Spoiler Alert!! It didn’t go so well…
All of what I know now are myths, used to be my reality…
- The man’s pleasure is more important
- If they are pleased they’ll like you more
- You should be able to orgasm through penetration
- They’re doing it just fine, something is wrong with you
- Why am I not feeling any pleasure?
Any of you feel identified with this?
Learning about sexuality literally changed my life!
I learned more about my own anatomy.
I understood how the female body works and how there are differences between the male and female sexual response cycles.
I discovered that penetration is not the easiest way to orgasm for people with a vulva.
I realized that orgasm does not have to be the main objective in sex.
Sex is so much more than penetration.
I prioritized myself.
I went through a healing process with my body.
I got to explore, and still do, what I like and what I don’t like.
I experimented.
I started making better choices about who I wanted to experiment with.
I got to value myself and act accordingly.
I began to set boundaries.
I went after what I wanted and knew I deserved.
I finally started feeling pleasure! And more pleasure, and some more!
What a journey! There were a lot of unpleasant moments, but a lot of lessons came out of them, which then led me to a lot of beautiful moments. I now feel more in touch with my sexuality than ever. I’m having the most pleasure I’ve ever had after getting to know myself better. I feel happy and fulfilled.

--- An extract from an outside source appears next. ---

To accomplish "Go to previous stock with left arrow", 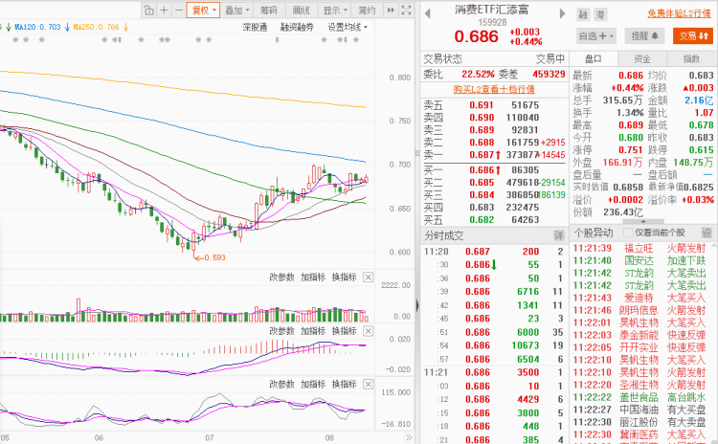I will click(427, 13).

This is such crucial information everyone should know about. So many people are suffering because they don’t know how to feel pleasure or please their partner.
Something very important I’d like to say, is that we are all responsible for our own pleasure. The concept of ¨I make the other orgasm¨ is not right. No one is responsible to make anyone orgasm. We know ourselves better than anyone, we are responsible to know what we want, what we need, do it ourselves or ask the other to do something. We have our own pleasure in our own hands! It’s in no one else’s. We can, however, ask our partner to do something that will help us feel aroused, and likewise do it for them, which could eventually help us reach orgasm. We are the ones asking for it though, or allowing it to happen. We are not passive when it comes to our pleasure.
This is why it’s important to get to know ourselves, discover what we like and dislike. We can do that through reading, investigating, taking ideas from movies or pornography (remember though they are films not reality, so you can get ideas on what might turn you on but carrying it out can often be very different in real life!), read erotic novels, try out sex toys, talk to people about sex and definitely talk to your partner!
The more we communicate about sexuality, the less taboo it becomes and the more information we get to have about it.
Lack of education or keeping secrets only leads to problems. It means making a lot of assumptions on what the other wants, often having the completely wrong idea. It also means having unrealistic expectations that are never met and you are therefore constantly disappointed.
Remember if you need help with all of this, you can always ask for it!